**Task details:** Turn the records, from the line containing "Open the browser Extensions puzzle icon" through the line containing "The width and", into a numbered list without blank lines and without the pictures.

**Entries supplied:**
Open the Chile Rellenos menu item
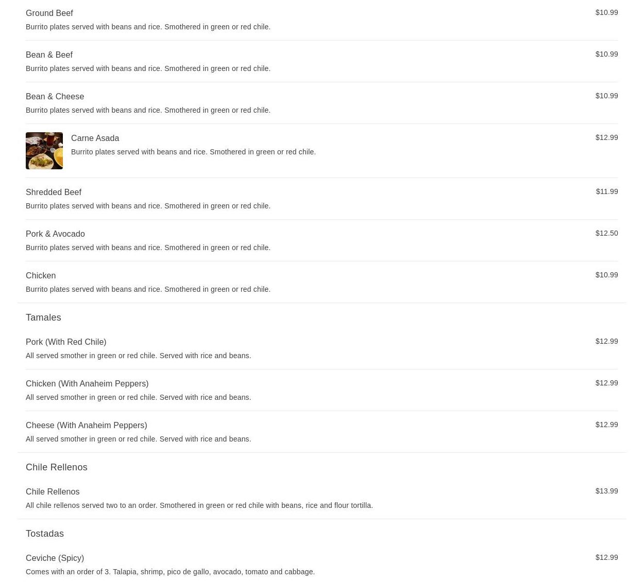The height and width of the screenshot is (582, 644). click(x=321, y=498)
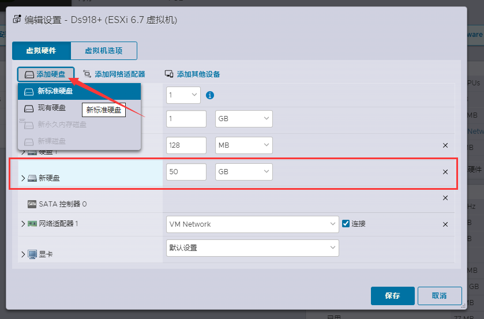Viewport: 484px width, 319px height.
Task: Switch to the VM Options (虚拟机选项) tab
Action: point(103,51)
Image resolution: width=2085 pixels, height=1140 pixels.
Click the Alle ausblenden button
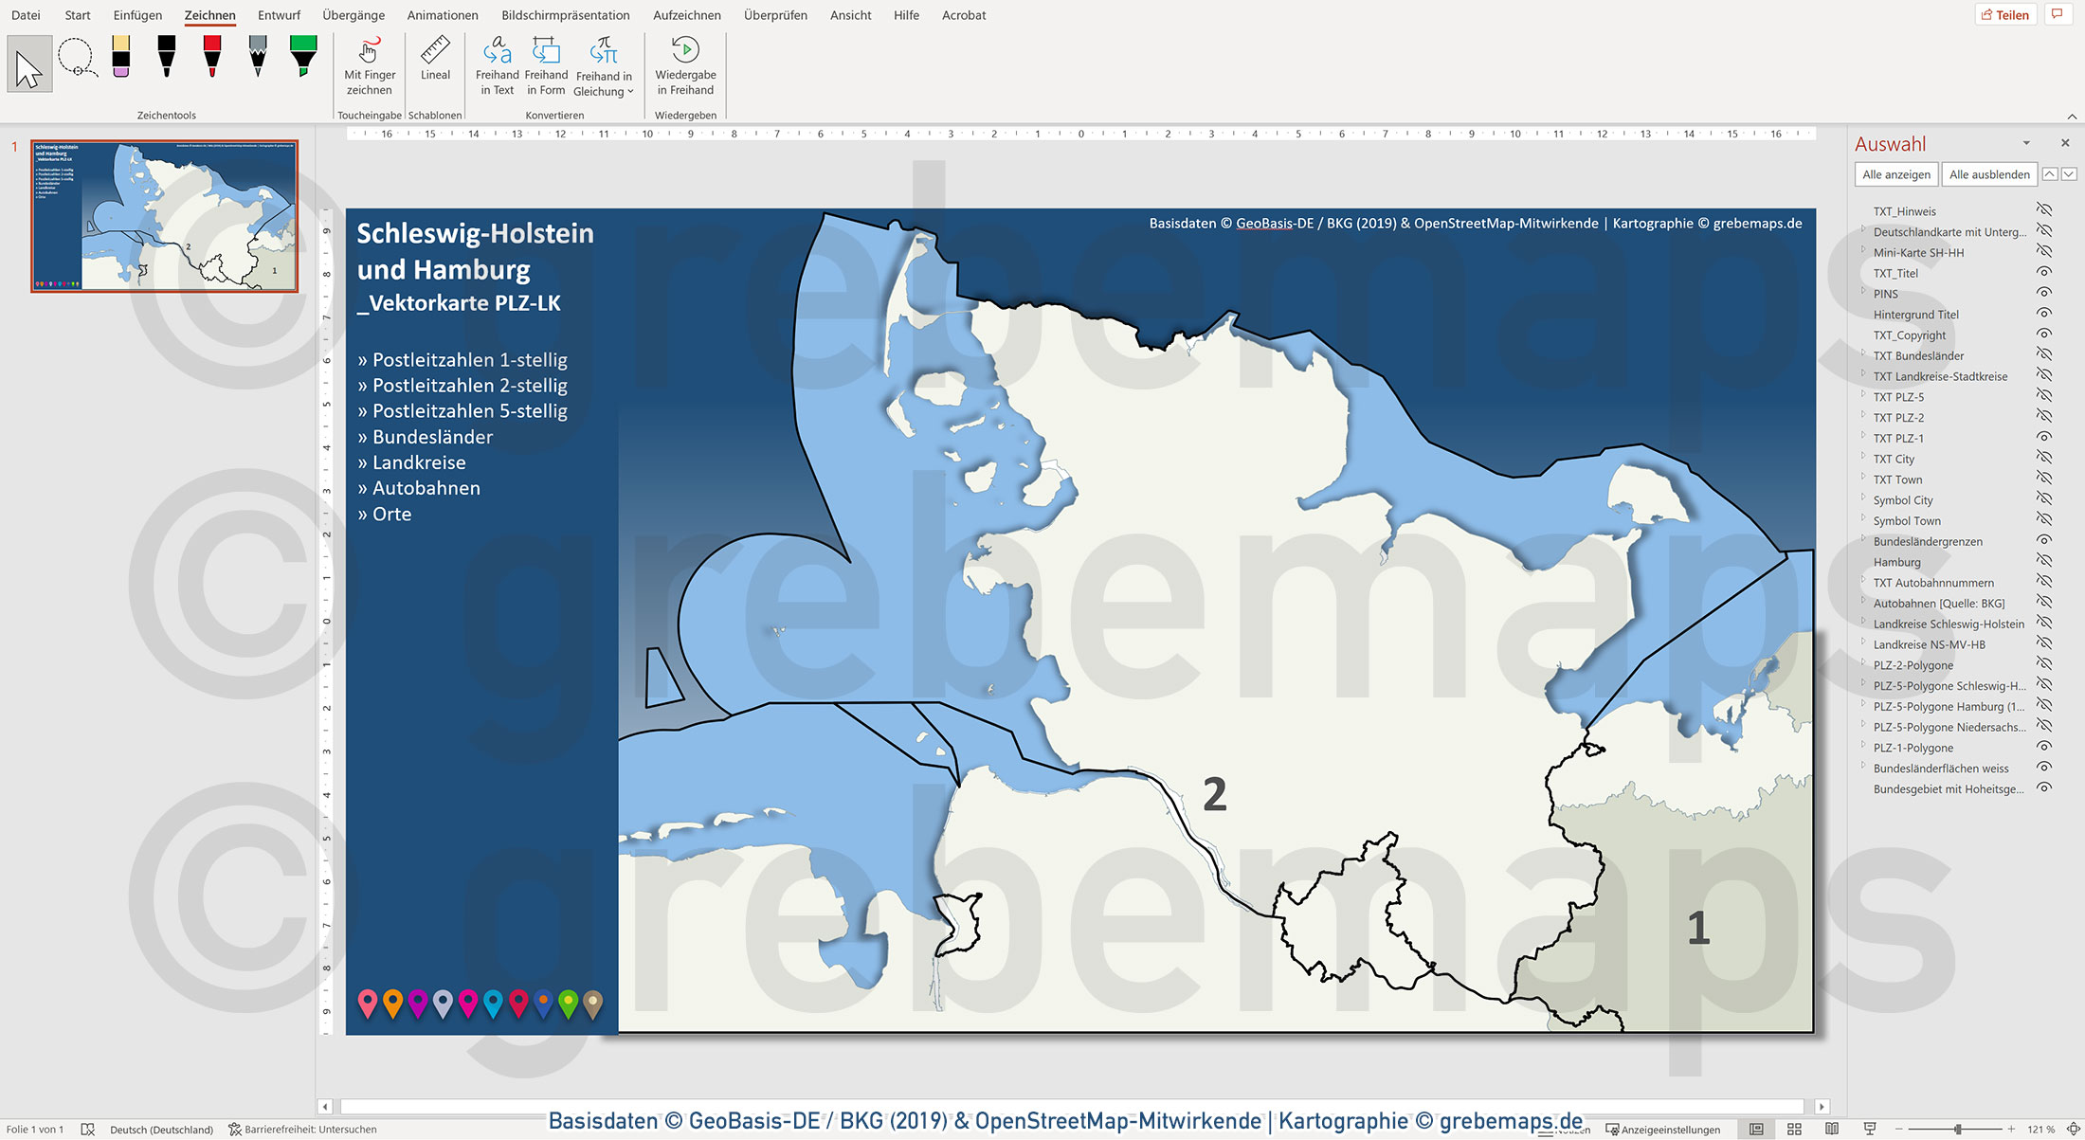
...
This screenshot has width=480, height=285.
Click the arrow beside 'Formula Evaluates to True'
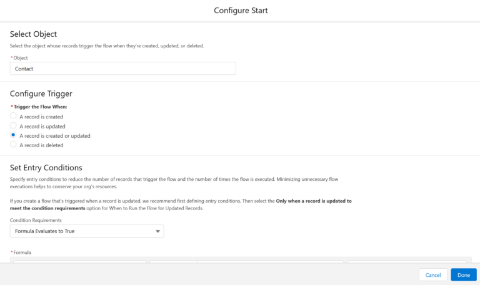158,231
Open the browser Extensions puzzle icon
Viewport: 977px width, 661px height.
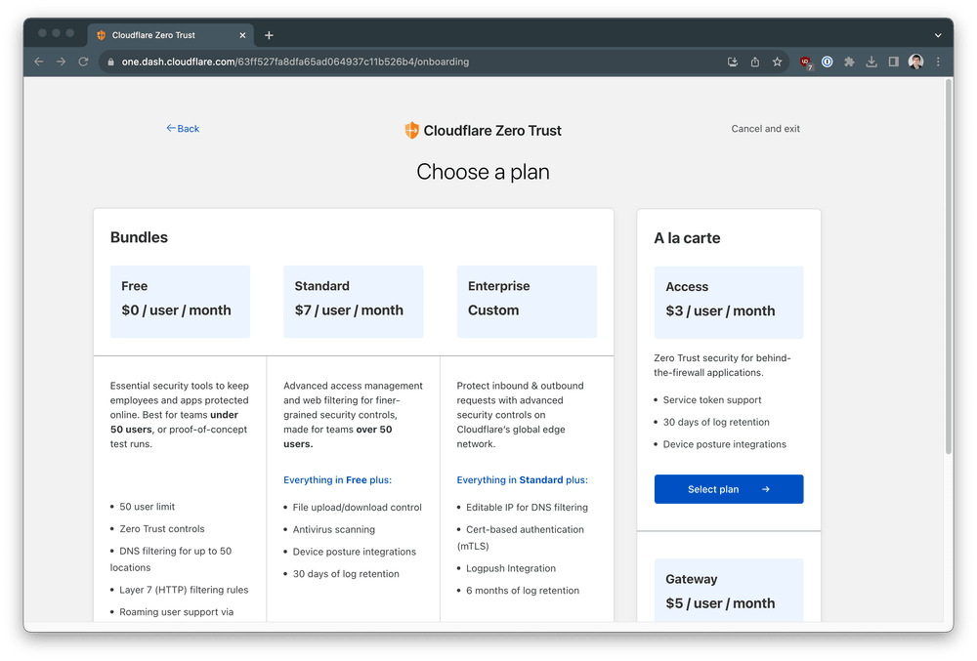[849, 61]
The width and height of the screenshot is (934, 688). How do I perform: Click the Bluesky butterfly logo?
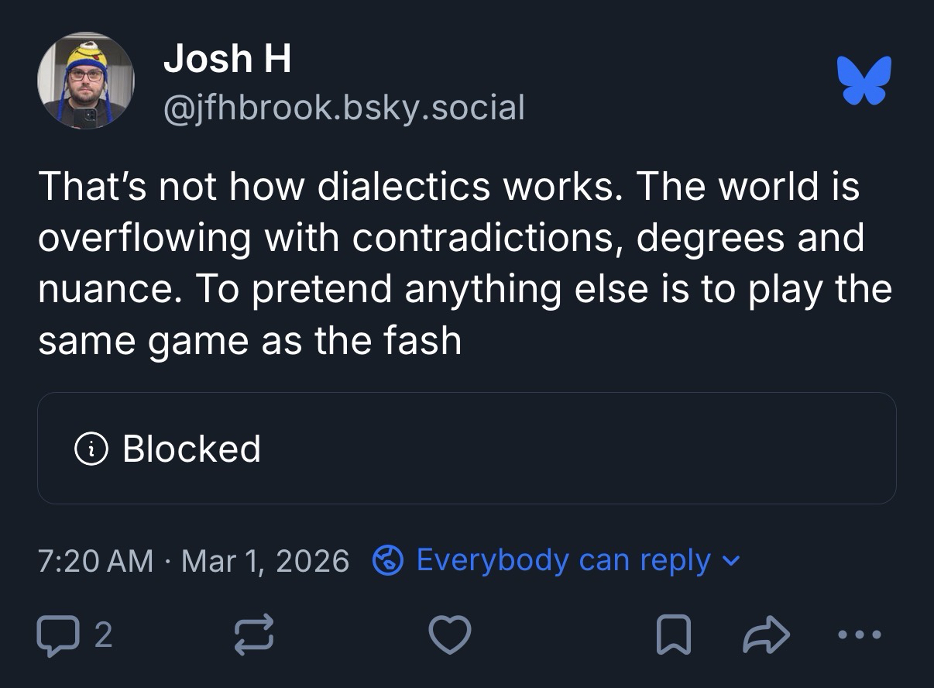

**The solution:**
1. Open the browser Extensions puzzle icon
2. Viewport: 977px width, 661px height.
3. [849, 61]
4. The width and height of the screenshot is (934, 688). How do I perform: Click the Bluesky butterfly logo?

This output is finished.